The day demonstrated the particular challenges facing a grass-roots movement in the Palestinian territories, a society already organized, even regimented, for protest by dint of decades of mobilizing against the Israeli occupation. Youth organizers say ending the occupation is their top priority, but they want first to coerce Fatah and Hamas to unify by turning out masses in numbers that would then be directed at Israeli checkpoints, in a stirring nonviolent movement designed to win decisive international sympathy.
They're going to need more people, though. Part of the problem Tuesday was the number of venues. Gaza had to demonstrate separately it's separated from the West Bank by miles and Israeli barricades. But there were also protests in three other West Bank cities Bethlehem, Hebron and Nablus as well as outside diplomatic missions overseas, further scattering an effort inspired by the truly massive gatherings in Cairo, and so apt to be judged in large part by turnout. "I think the strategy wasn't right," says Yasmin Yassine, 19, a finance major at al-Quds University in East Jerusalem, who read about the demonstration on Facebook and flyers distributed on campus. "I believe it should have been all in one place."
The organizers managed to get their message out intermittently. There were chants of "One people, not two people" and "And from Ramallah, we declared it: We want unity." A giant poster showed Palestine Liberation Organization founding chairman Yasser Arafat bending to kiss the forehead of Sheik Ahmed Yassin, the founder of Hamas. "This is the first step," says Mariam Eid, who arrived from a Ramallah refugee camp.
But it was not quite a showcase for youth. Middle-aged members of Fatah's Central Committee mingled with plainclothes security operatives ("Everything seems fine," said one). Among them was Hanan Ashrawi, the activist and academic who was the spokesperson for the Palestinian negotiating team during the first intifadeh. "It's important that we don't take over," Ashrawi says. "Youth has its own language and its own dynamic, and its very refreshing. I think we do need new leadership."

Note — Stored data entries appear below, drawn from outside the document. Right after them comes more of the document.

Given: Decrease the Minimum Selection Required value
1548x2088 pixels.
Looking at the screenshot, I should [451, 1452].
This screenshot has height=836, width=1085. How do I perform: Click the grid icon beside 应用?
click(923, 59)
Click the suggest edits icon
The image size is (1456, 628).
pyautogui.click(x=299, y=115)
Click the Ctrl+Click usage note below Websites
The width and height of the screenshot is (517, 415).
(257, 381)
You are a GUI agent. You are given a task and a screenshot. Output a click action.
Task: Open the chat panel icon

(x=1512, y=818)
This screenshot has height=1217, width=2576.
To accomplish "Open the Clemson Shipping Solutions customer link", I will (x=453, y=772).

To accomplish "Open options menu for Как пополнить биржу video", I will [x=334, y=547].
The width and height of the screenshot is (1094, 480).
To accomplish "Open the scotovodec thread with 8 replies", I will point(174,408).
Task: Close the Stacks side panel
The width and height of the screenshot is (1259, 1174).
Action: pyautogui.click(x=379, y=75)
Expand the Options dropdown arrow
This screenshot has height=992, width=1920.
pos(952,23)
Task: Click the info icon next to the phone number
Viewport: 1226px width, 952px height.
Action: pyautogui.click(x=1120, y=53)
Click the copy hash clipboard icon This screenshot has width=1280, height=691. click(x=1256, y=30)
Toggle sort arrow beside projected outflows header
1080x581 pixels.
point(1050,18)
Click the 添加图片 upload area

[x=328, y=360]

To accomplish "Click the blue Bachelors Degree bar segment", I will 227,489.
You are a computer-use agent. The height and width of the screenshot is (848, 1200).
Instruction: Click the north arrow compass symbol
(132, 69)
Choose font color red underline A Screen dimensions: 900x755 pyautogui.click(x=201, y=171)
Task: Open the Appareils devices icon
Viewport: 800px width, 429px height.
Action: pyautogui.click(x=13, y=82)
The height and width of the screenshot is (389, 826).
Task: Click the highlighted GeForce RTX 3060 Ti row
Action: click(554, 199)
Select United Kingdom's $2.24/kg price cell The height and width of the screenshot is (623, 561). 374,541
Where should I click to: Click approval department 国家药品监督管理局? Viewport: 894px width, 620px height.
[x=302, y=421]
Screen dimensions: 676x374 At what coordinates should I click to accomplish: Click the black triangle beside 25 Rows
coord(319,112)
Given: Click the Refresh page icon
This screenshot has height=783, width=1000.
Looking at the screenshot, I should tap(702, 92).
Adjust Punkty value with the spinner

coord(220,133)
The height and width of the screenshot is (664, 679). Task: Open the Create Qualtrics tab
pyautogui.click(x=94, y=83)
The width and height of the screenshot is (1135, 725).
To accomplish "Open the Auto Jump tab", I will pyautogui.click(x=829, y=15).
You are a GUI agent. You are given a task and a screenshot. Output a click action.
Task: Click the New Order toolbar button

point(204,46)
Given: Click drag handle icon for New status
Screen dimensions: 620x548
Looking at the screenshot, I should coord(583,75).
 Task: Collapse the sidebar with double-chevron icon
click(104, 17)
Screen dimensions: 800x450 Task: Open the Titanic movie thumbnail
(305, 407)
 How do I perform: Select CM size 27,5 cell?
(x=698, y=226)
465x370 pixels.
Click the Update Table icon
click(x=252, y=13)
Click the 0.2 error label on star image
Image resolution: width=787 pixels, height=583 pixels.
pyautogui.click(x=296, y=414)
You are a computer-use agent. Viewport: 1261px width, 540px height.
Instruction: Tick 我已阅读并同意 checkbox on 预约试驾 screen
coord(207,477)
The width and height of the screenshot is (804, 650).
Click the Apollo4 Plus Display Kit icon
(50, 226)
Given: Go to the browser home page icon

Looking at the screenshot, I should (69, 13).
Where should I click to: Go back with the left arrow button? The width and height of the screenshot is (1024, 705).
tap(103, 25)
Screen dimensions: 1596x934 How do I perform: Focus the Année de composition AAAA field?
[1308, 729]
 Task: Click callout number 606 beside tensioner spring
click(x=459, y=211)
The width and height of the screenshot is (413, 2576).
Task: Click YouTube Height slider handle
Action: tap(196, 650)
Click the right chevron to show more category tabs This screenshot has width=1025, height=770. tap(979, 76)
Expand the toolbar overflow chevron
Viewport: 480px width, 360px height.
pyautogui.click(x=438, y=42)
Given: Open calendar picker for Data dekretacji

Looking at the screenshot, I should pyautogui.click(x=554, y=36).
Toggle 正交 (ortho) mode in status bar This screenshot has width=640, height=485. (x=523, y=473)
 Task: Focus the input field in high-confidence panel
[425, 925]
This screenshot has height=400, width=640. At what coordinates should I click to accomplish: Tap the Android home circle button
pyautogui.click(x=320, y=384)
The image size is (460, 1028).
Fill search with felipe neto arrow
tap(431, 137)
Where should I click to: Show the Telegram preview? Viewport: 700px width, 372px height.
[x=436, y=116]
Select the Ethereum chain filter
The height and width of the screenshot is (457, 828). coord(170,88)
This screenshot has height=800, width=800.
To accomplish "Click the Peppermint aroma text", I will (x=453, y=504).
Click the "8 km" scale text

Nearby was Raed Abul Humms, a young man in a checkered headscarf, out of an Israeli prison after six years and now organizing youth. "There should have been a lot more people at the event," he says. "All the parties are here. They're all standing proud."
The youth movement operates without a hierarchy. Eight committees decide strategy and share tips, touching base at times with organizers in other Arab countries that Quran, for one, knows from his undergraduate days at Stanford. After dark, he is still in downtown Ramallah, trying to make himself heard on his mobile phone over the chants and whistles. The organizers had opted to push on after the party activists headed home. "We didn't want the direct confrontation with anyone," he says. "We'll see. It's going to move slowly."